Euro-brand Panda Security has set up a cloud-service offering from new facilities in California, from which it plans to take advantage of the U.S. part of a global market that has grown for Panda at 65 percent over the past year and will grow from 15 percent of total revenue to 20 percent by the end of next year, according to projections in Panda's release.
Panda, by the way, also dislikes the connection between Microsoft Security Essentials and Windows Update, though it doesn't mention the wide disparity in antivirus effectiveness among various editions of Windows, which you'd think would leave space for other vendors.
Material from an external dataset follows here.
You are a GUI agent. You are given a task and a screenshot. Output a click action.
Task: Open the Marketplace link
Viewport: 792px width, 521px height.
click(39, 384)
Pure-play Web services such as ipTrust, from startup Endgame Systems, emphasizes the availability and scale of a cloud-based service mixed with "petabyte-scale data processing" of information about botnets, virii and other threats. ipTrust is still in beta, so no price is set, but other cloud antivirus services such as Immunet offer free options and often very low costs. Even the more commercial, business-oriented Panda's cloud goes for 29 Euros per seat, setting a pretty low bar for potential competitors.
There's no guarantee cloud-based antivirus is going to be as effective as versions based closer to the end user. Some analysts think it's better to keep security in the cloud completely separate from down-home networks. Panda provides some counter-arguments, but doesn't close the door on the issue.